Di sana Program Menggaung, Meringis di sini

Ditulis oleh: -

- Anak Desa Terpencil Tak Mampu Sekolah


Lantaran tidak memiliki biaya, Oktavia terpaksa menanggalkan mimpinya untuk menikmati bangku SMP. Sekarang, ia bekerja untuk “netting” di plasma (cabang perusahaan bulu mata di desa-desa) bulu mata palsu yang tak jauh dari rumahnya di Desa Cendana, Kecamatan Kutasari.


Sedari kelas III SD, ia selalu menjadi yang terbaik di kelasnya. Namun, kini, perempuan kecil itu terpaksa menanggalkan impiannya duduk di bangku SMP.

Sudah beberapa bulan terakhir, pemilik nama lengkap Oktavia tersebut, menghabiskan lebih dari separuh harinya untuk “netting” bulu mata palsu di plasma yang tak jauh dari rumahnya. Setiap hari.

"Sebenarnya, masih ingin sekolah, tapi ternyata tidak bisa," tandas lulusan SD 2 Cendana, Kecamatan Kutasari yang karib Opi kepada Suara Merdeka, Sabtu (1/10).

Ya, menjadi bukti nyata betapa prestasi ciamik semasa di sekolah dasar sama sekali tak menjamin mulusnya jalan bersekolah. Sekalipun selalu ada gembar-gembor program Wajar Dikdas Sembilan Tahun.

Ayah Opi, Winarji tidak menutupi hasrat bersekolah anak keempatnya. Akan tetapi, pada akhirnya, ia harus memupuskan asa Opi yang juga dikenal piawai menggambar.

Winarji yang hanya buruh serabutan, merasa kesulitan untuk membayar biaya pendaftaran dan kebutuhan bersekolah.
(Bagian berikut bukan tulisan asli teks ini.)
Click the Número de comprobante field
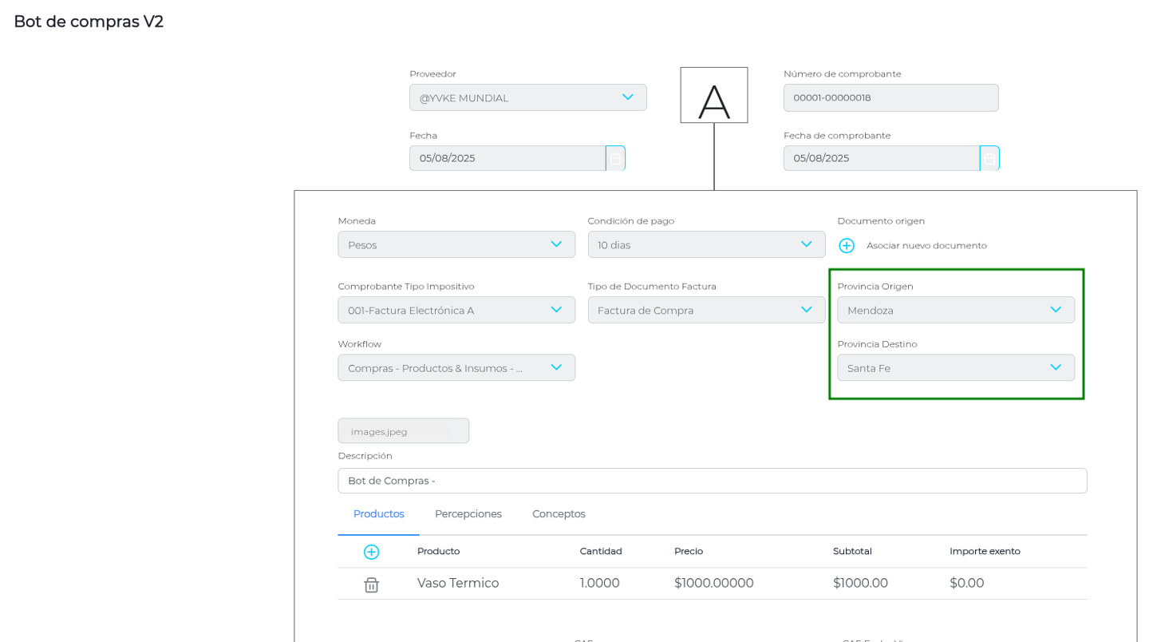(890, 97)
Bahkan, bila Opi benar-benar sekolah, ia tak menjamin Opi akan bisa bertahan hingga tiga tahun.

Pasalnya, jarak antara rumahnya di Dusun Purwadadi, Desa Cendana, Kecamatan Kutasari, dengan sekolah tak pendek. Sekitar 5 km. Tak hanya itu, tidak ada kendaraan umum yang melalui jalan yang disebut warga sudah mirip sungai kering ini.

Karena itulah, ia tidak yakin bisa memenuhi biaya "transportasi" semacam itu. "Nyatane tiang ora nduwe, rekasane mboten lumrah," kata bapak lima anak yang tengah mengidap batuk.

Ironisnya, Opi tidak sendirian. Masih ada sejumlah anak di desa tersebut yang terpaksa mengandaskan mimpinya untuk memperoleh pendidikan di jenjang lebih tinggi. Masih ada Satim, yang tidak bukan tetangga Opi.

Ironis

Belum lama, Satim merantau ke Jakarta. Namun, kemudian ia memilih pulang kampung. Sialnya, saat pulang ke pelukan ibunya, Satim justru terkena thipus. Sedangkan orang tuanya tak mengantongi uang sepeserpun.

Beruntung Mahasiswa Ilmu Sosiologi Fisip Unsoed, Aulia El Hakim bermain ke Dusun Purwadadi dan menjumpai kondisi memilukan Satim. Pulang ke Purwokerto, Hakim dan teman-temannya mengumpulkan dana untuk berobat.

Ia berhasil mengumpulkan Rp 700 ribu untuk memeriksakan Satim ke RS dr Goeteng Taroenadibrata (RSUD Wirasana) sekaligus memberi “sangu” untuk yang menjaganya selama opname. Kini Satim sudah dirumah.

Hakim mengatakan, kondisi anak-anak itu sungguh ironis. Terlebih di tengah penggalakan program Wajar Dikdas. "Negara ada dimana?" tanyanya yang pernah melakukan bakti sosial di Cendana, 2006 silam, retoris.

Hingga kini, kendati "Wajar Dikdas Sembilan Tahun" terus menggaung. Bahkan sudah hampir melangkah ke Wajar 12 tahun, nasib anak-anak di daerah pinggiran semacam Desa Cendana, yang terletak di kaki Gunung Slamet masih sama.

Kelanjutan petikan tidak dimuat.